November 9, 2020 | telecom

Mideast firms need to improve working capital performance'

Companies in the Middle East need to act now and improve working capital performance in order to fare better on the road to recovery, PwC has said in a recent study.
According to its Middle East Working Capital Study, businesses are facing new uncertainties introduced by the dual shock of the impact of COVID-19 pandemic and the steep drop in oil prices.
Companies have seen reduced cash flows, forcing working capital front-and-centre in the mind of executives, it said.
These cash flow issues are further compounded in the Gulf by significantly lower oil prices causing a significant decline in government and state-owned enterprise revenues.
This, in turn, has led to payment delays to private sector suppliers. Non-oil exporting countries in the region also witnessed a delay of remittances, further impacting consumer spending.
The study finds that average working capital efficiency in the Middle East deteriorated slightly between the end of 2018 and 2019 to 127.6 days, the lowest performance in the past five years.
Net Working Capital (NWC) days deteriorated between 2015 and 2019 by a compound rate of 2.7 percent, corresponding to around $9.94 billion of additional cash tied up in operations by listed companies across the region.
In the first half of 2020 the average working capital performance deteriorated further during COVID-19 lockdowns to 156.7 days, as weaker credit policy controls slowed the rate of collections and shifting demand patterns coupled with rigid supply chain processes led to inventory build up.
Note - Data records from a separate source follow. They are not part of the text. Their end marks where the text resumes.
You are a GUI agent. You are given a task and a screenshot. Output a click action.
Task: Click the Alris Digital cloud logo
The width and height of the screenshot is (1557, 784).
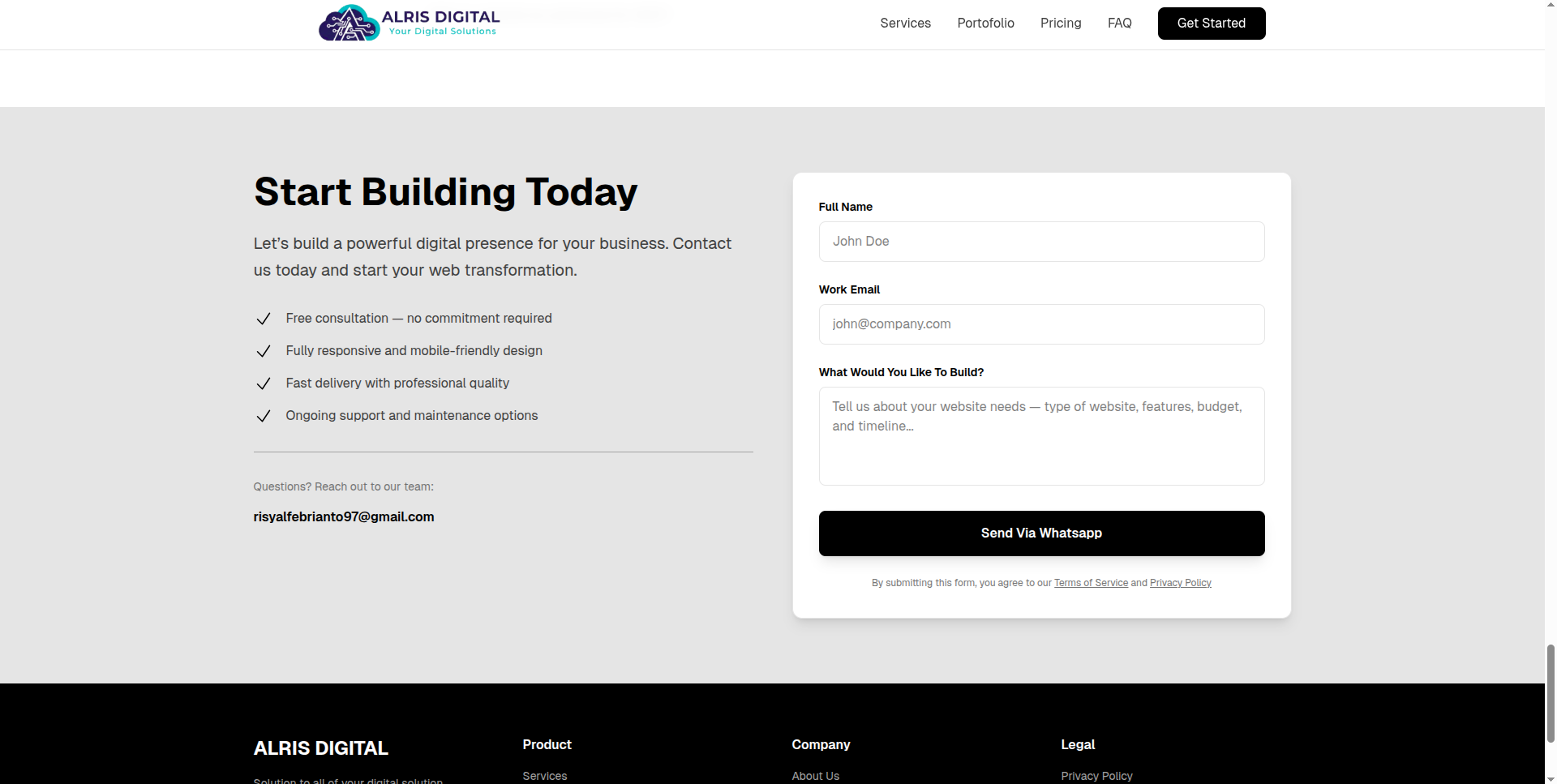350,23
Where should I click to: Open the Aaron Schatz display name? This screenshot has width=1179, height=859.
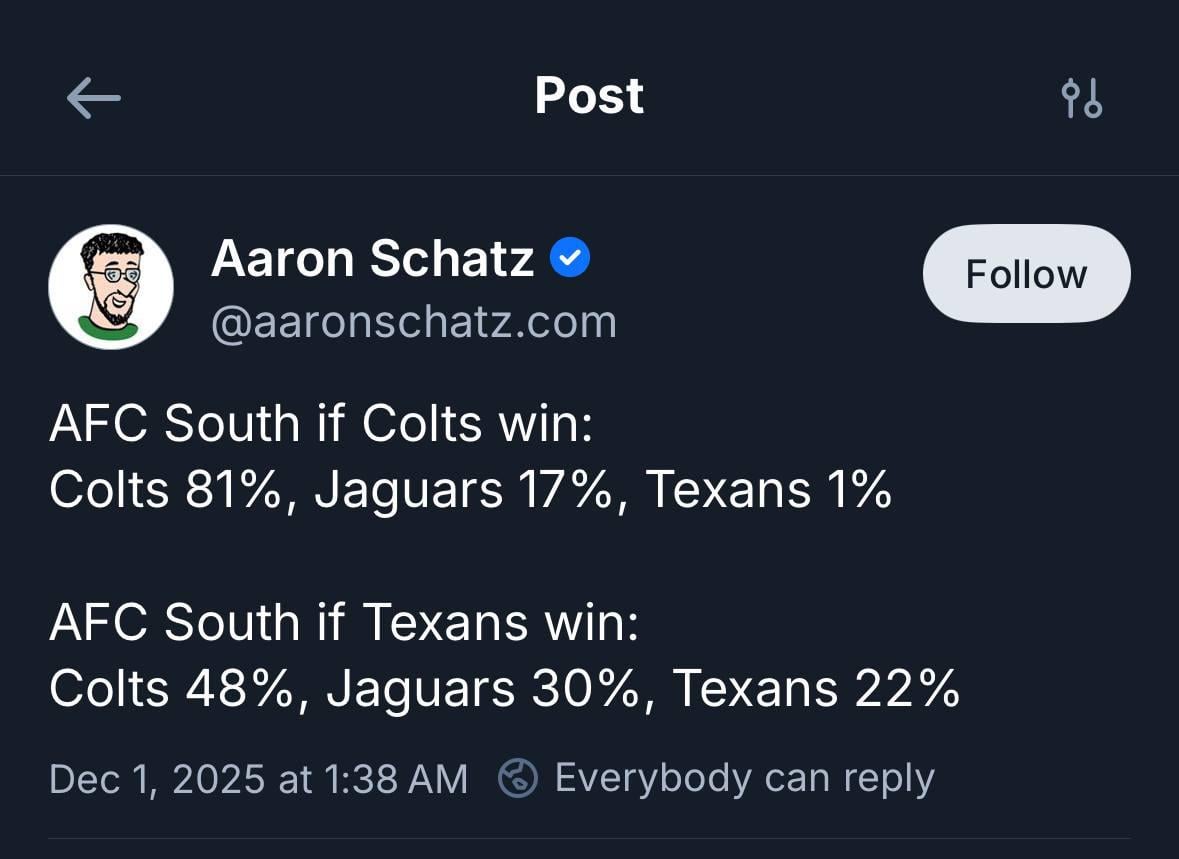(x=372, y=259)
This increase in working capital days was a key early indication of reduced liquidity due to the pandemic, and delayed or cancelled payments by companies seeking to protect their balance sheet.
The study also highlights that Net debt levels increased on average by 20 percent between 2018 and 2019, while capital expenditure remained stable.
However, CAPEX by listed Middle East companies has decreased by an average of 41 percent over the last five years, and dividend payouts stagnated last year, suggesting that debt has been widely used to fund other investments or to support inefficient operations.
Industry data in the report shows that regardless of size and sector working capital improvements are within a company’s grasp.
Despite the ongoing external competitive and economic challenges, companies with the right focus and drive at the top can use operational levers to improve working capital management. 51.5 percent of companies in this year’s study ended 2019 with a year-on-year improvement in working capital performance measured by NWC days.
“As local economies emerge from the initial lockdown periods, the road to full recovery is unlikely to be a smooth one and corporates need to be in good shape to fare well on this journey,” said Mo Farzadi, Business Restructuring Services Leader at PwC Middle East.